### Information supplied

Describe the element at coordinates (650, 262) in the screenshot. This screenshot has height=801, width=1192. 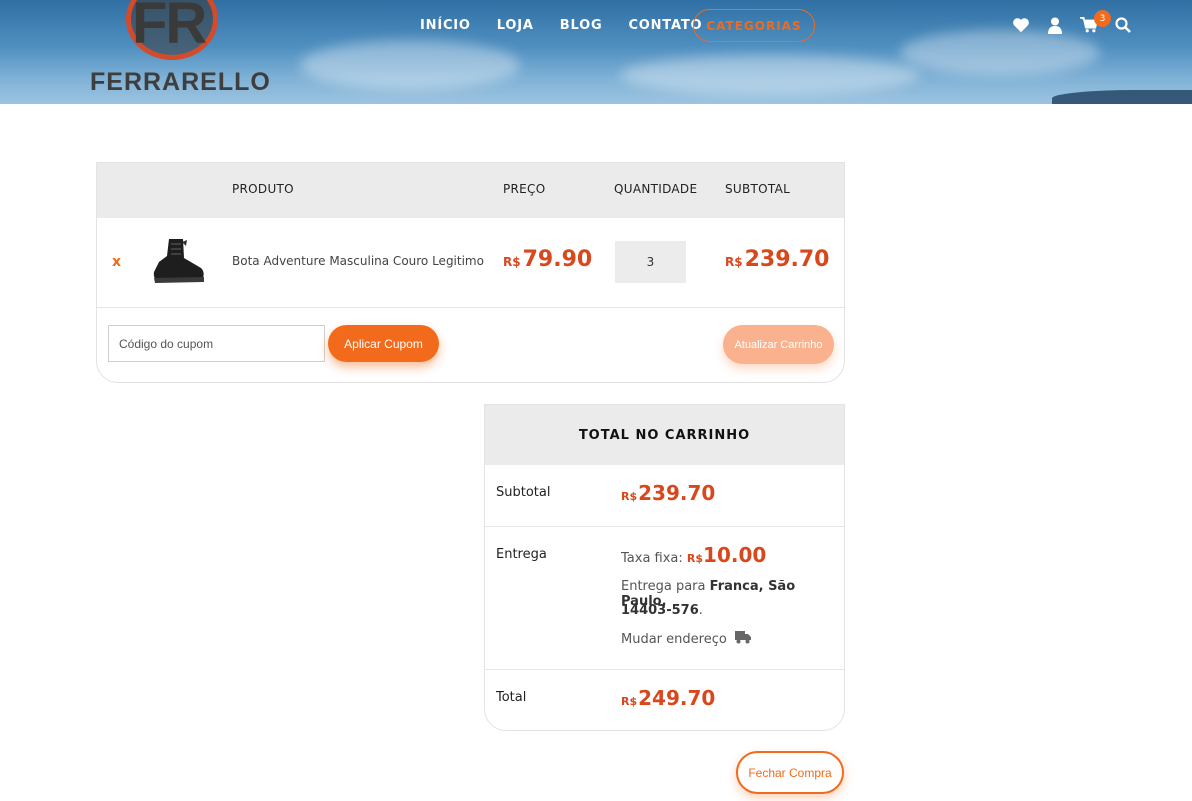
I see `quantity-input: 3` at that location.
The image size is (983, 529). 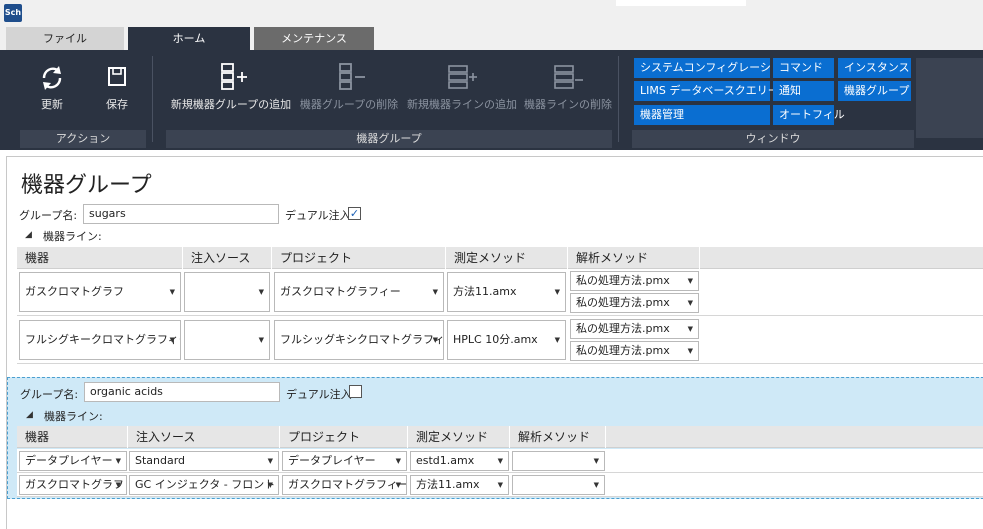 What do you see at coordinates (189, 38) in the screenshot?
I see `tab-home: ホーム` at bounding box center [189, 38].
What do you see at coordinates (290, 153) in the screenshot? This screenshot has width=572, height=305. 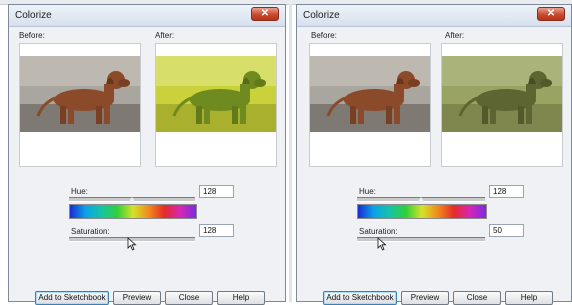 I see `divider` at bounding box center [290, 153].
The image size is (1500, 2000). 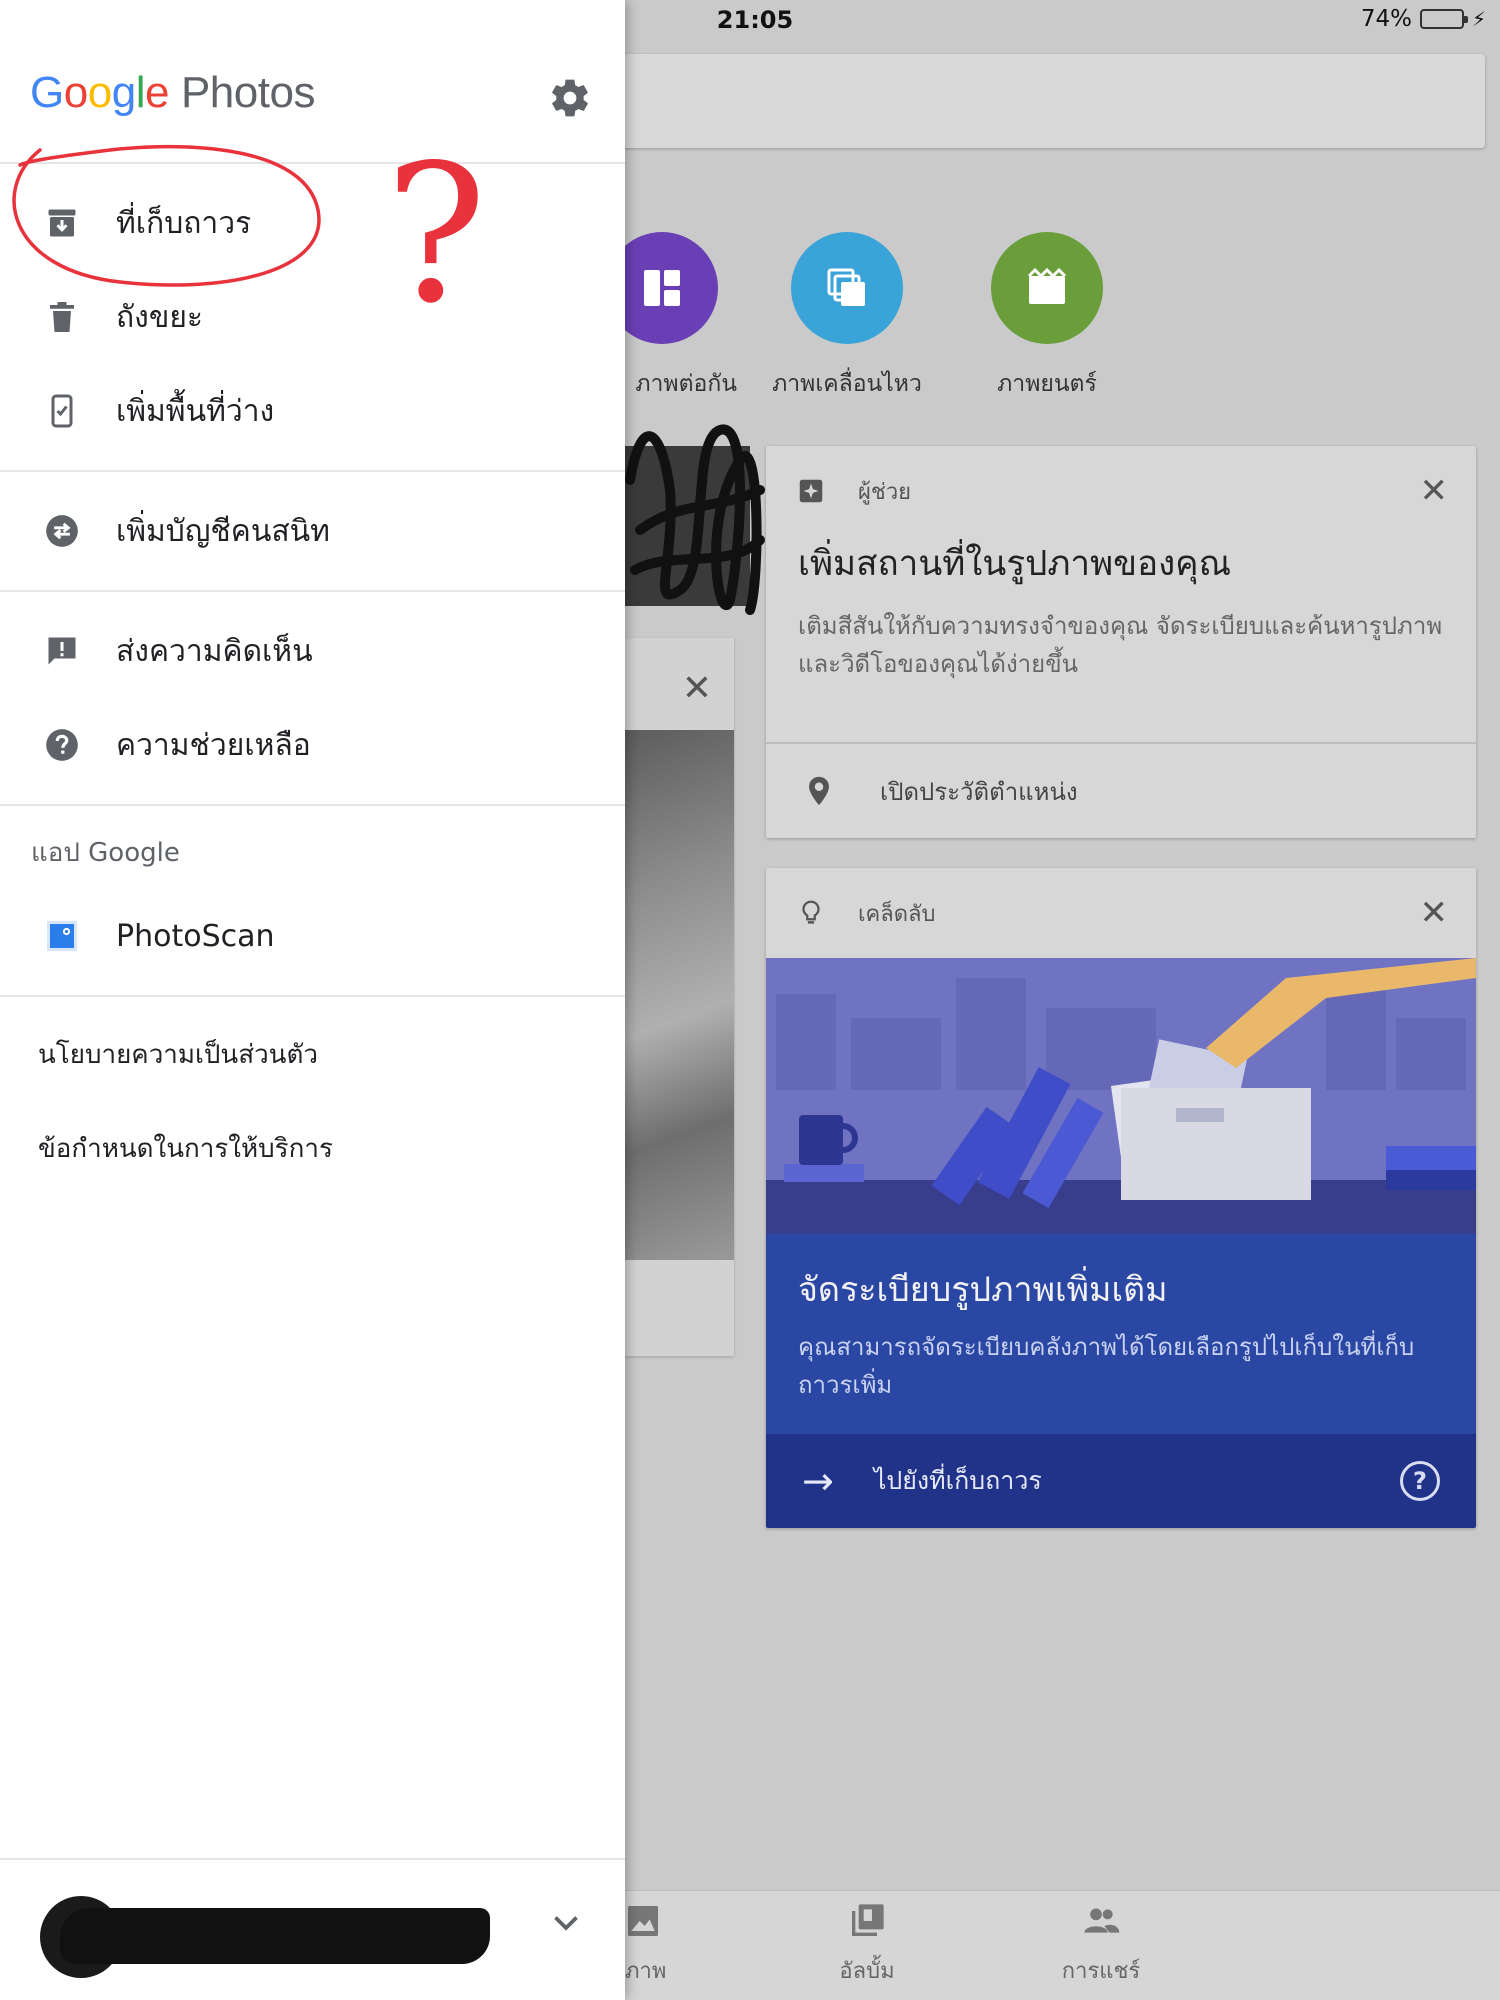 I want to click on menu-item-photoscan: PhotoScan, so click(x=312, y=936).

######

Present the material as a Markdown table with the columns Row and Line. Start at the beginning of the material and end at the line containing "at that location.", including both ends. Number each row, leave out blank lines, and omit the pictures.

*Solution to this exercise*:
| Row | Line |
|---|---|
| 1 | Describe the element at coordinates (650, 262) in the screenshot. This screenshot has height=801, width=1192.  |
| 2 | I see `quantity-input: 3` at that location. |